Everyone is talking about video marketing these days – it’s become a crucial component of your marketing toolkit because we’re still in the prime days of the medium. If you’re not doing video, you need to start doing it right now. Don’t miss out on this golden era of video marketing – you’ll kick yourself later.
When you are creating a video, the big question is how you build a framework to create a YouTube video that actually works. The sad truth is that most videos are boring and so if you get the framework right, you’ll automatically put yourself ahead of the rest and give yourself the best possible chance to catch the attention of your target audience.
In this article, we’re to unpack the perfect video framework so you can make really awesome videos. This framework should help to give you a useful checklist to use when you are making your videos – because I know how difficult it can be in the beginning. But if you follow this with every video, you’ll find it gets a lot easier to make compelling content.
Here we go…
The Perfect Video Framework
This framework comes from a lot of trial and error, but also a good understanding of what works in online video. It leverages human psychology and well as how the internet works to get you the results you want every single time.
1. The Hook.
It all starts with the hook. This is the first five seconds of your video and its incredibly important to get right. You have to have something that grabs the viewers’ attention, ideally with some movement. Anything that you can do to break the viewer out of their stupor is going to pay off because they’re much more likely to continue watching the video. If you don’t catch their attention in the first few seconds, you’ve lost from the get-go.
If you’re struggling to come up with ideas, find some other creators whose videos you really enjoy and pay attention to what they use for a hook. You don’t want to copy them exactly, but you can get lots of inspiration from seeing other hooks and that can help you come up with your own that make sense for your video.
2. The Brand Intro.
The next piece of the puzzle is to have some sort of brand introduction. This is your opportunity to show who you are and to tell people to follow you and your content. Ideally you want something unique and memorable so that when someone sees it, they immediately associate with what your content is all about.
This introduction could also include graphics, audio, and anything else that helps to set your brand apart from the rest. Be creative here and you’ll build great brand equity that you can cash in on later down the line.
3. The Pain Point.
The next thing you have to do is to lay out the pain point. What is this video going to solve for people? How is it going to help? You want to prove to the viewer that it is worth their time to watch the rest of the video. By clearly articulating the problem you are going to solve for them, they will be intrigued and ready to hear from you.
If you don’t do this well, viewers are likely to click away because they don’t see the value of sticking around. You could have the most awesome content but it gets ignored because you don’t explain the pain point well enough in the beginning.
4. The Personal Story.
One of the most powerful aspects of video is that you are humanizing your business and showing the face of the person behind it. So, be sure to share your personal story around the video topic in a genuine way to build trust with the person who is watching. Go into as much depth as needed in order to show how it relates the pain point you’ve just explained.
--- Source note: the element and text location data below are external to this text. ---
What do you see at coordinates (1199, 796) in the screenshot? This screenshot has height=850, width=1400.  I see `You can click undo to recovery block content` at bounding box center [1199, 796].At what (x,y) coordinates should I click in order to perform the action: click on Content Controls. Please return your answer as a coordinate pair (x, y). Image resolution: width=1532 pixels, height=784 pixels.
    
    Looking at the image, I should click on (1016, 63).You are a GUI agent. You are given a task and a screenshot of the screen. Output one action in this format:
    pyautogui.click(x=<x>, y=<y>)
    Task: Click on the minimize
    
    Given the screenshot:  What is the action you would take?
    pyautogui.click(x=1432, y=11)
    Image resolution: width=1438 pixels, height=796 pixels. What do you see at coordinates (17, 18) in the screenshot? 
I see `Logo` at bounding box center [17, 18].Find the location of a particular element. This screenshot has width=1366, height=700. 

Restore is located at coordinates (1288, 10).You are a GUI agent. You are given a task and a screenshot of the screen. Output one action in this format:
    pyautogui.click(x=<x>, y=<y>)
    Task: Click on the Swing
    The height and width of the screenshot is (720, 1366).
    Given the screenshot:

This is vital because it illustrates to the person watching that you can relate to them and you understand what they’re going through. Through creating this rapport, you are well positioned to give them the solution to their problem. You build an emotional connection that can be sustained throughout the video.
5. The Talking Points.
Now that you’ve set up the video in the right way, we get to the talking points. This is the meat of what you’re wanting to communicate. Speak as clearly as you can, breaking your solution into bite-sized chunks and you can persuade your viewer to take whatever actions you’re advocating for.
Don’t do too many here though, remember that your audience has a limited attention span. And you’re also competing with millions of other videos. Ideally, you want to stay between 3 and 5 talking points wherever possible. This makes it memorable and digestible for those watching and it doesn’t make your videos unbearably long.
6. The Close.
This will often overlap a little bit with the main talking points, but the objective of the close is to summarize the pain point, the talking points, and ask your viewer to take action. It doesn’t have to be super complicated, there’s no need to overthink it. Keep it simple and assuming that you’ve followed this framework, you’ll be well set up to encourage strong engagement from that viewer.
So, if you’ve been scared to take on video because it all can be a bit overwhelming, hopefully this framework can help. Use this as a template when you’re planning your videos and then make sure your recording and editing fits into these simple steps.
By breaking things down like this, you’ll know that you’re following best practice and with a little bit of your own personality, you can create really compelling videos that is going to grow your audience and eventually lead to conversions.